Да, теперь наступило время самых реальных, истинно поэтических представлений о Вселенной. Метафора перестала быть самоцелью, она уже не затуманивает, а проясняет. Правда, прояснять труднее, чем затуманивать. У нас еще мало реального материала, но человеческий разум уже летит с нашими космическими ракетами и спутниками и охватывает Землю, как целое. Сам этот факт дает пищу для размышлений и споров в поэзии. Стихотворение Владимира Фирсова «Земля... земля...» — естественная реакция поэта на ошеломляющее событие.

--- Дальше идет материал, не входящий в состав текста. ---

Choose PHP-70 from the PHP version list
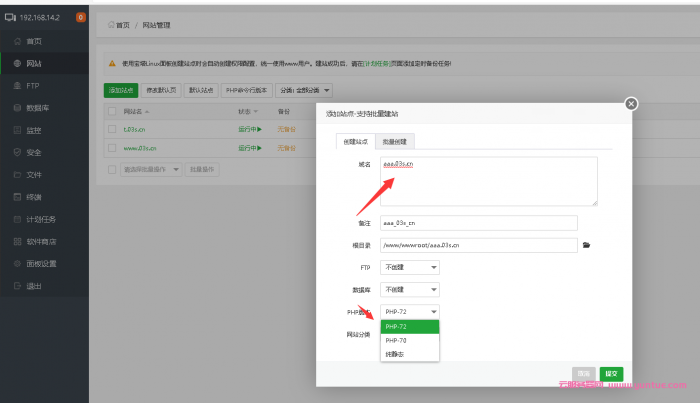This screenshot has height=403, width=700. (409, 340)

Нашу поэзию недавно упрекали в том, что она отстает от великих открытий физиков и математиков. Было высказано мнение, что в век спутников Земли и космических ракет уже нельзя писать так, как мы писали до этого, а именно: нельзя ехать на телеге, нельзя смотреть на природу привычными глазами земных жителей.

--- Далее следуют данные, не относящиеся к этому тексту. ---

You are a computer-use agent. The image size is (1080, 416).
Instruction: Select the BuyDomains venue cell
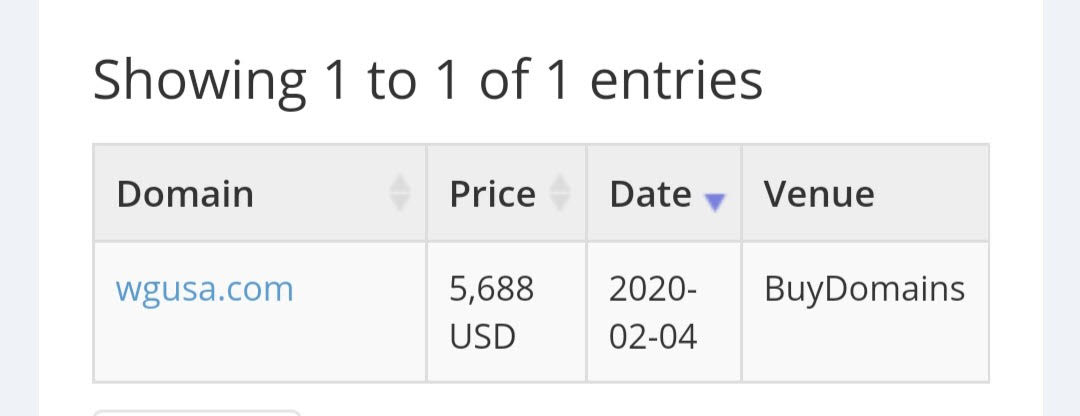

Товарищи явно спешат. От человека и природы никуда не уйдешь.
Великие открытия, конечно же, влияют на поэзию, поскольку они влияют на человека, на его самосознание. Постижение миров связано с более глубоким постижением природы и человека. И вот тут-то космические скорости поэту не помощницы. Пролетишь — и ничего не заметишь. Даже не в телеге ездить, а ходить по земле пешком для поэта куда полезней.
Отправляя своего лирического героя к иным мирам, Фирсов заставляет его — и это естественно — сильнее ощутить привычное и земное. Никаких сверхсовременных ассоциаций у героя нет. Ему вспомнился гром, гречиха, рожь, накрапы дождя, низенькое деревенское крыльцо. Только нет телеги. Но, видимо, и от телеги он не отвернулся бы с презрением. «Сухие формулы» космического полета не отрывают его от земной действительности, а, наоборот, соединяют с ней.
Главный полемический смысл стихотворения выражен его концовкой. Совершив космический полет, герой стихотворения возвращается обратно, «чтоб плакать над стихами о земле», то есть над стихами о том, на что сторонники «космической» поэзии смотрят пренебрежительно.
Конечно, у поэта Фирсова есть и недостатки, но в данном случае в задачу входило представить его тем, чем он интересен. В предисловии к одной из ранее вышедших книг я писал о нем, что поэт еще молод и весь в развитии. Сказать, что он еще молод уже нельзя, но сказать, что он в развитии, можно, потому как настоящий поэт останавливаться в своем развитии не имеет права.
Возвращаясь к полемичности его стихов, хотел бы заметить не столько в поучение Фирсову, сколько в назидание молодым, что слишком большое пристрастие к полемичности таит в себе и некоторую опасность. Увлекаясь темами, навязанными противником спора, можно проглядеть и те, которые давно ждут своего поэта. Фирсов достаточно зрел, чтобы понимать это. Кроме того, его вынуждают спорить по коренному вопросу жизни и поэзии, что само по себе является гарантией того, что эти споры не уведут поэта в сторону.
Долг памяти
Вероятно, как и многим ныне работающим поэтам, в молодости мне довелось пройти начальную школу литературных объединений. Правда, работая на заводах в три смены, я не всегда мог их посещать аккуратно, отчего мое знакомство с некоторыми их членами было, к моему нынешнему огорчению, шапочным. Так до сих пор мне жаль, что мне не довелось сойтись с двумя молодыми поэтами: до войны в Иркутске — с Иваном Черепановым, во время войны в Новосибирске — с Борисом Богатковым. Оба были талантливы, оба не вернулись с Отечественной. Возможно, поэтому они стоят в моей памяти всегда рядом, чем-то похожие друг на друга.